"""

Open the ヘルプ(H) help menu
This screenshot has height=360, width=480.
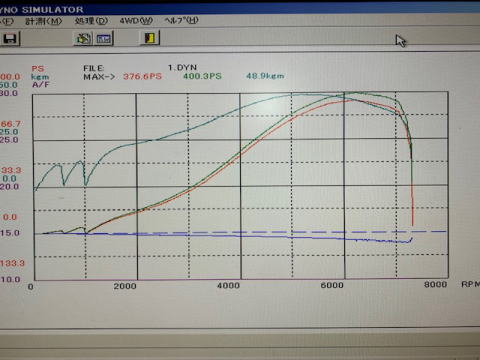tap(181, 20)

"""
"""

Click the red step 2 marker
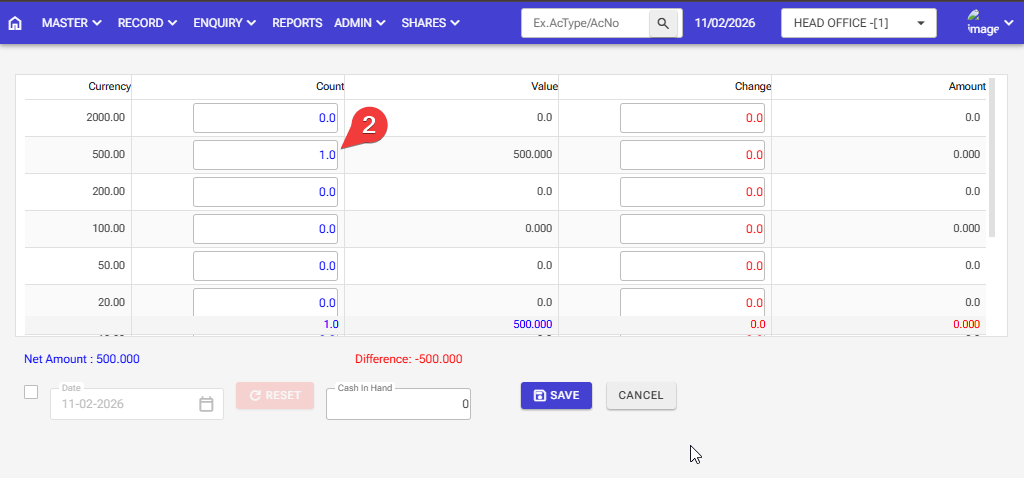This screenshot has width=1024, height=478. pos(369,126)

"""
"""

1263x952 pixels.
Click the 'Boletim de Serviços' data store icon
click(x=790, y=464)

"""

= Exercise objective =
Copy out the lines from the one containing "Open the ヘルプ(H) help menu" through the one containing "tap(181, 20)", both included, leaving out the pictures.

= Exercise output =
Open the ヘルプ(H) help menu
This screenshot has height=360, width=480.
tap(181, 20)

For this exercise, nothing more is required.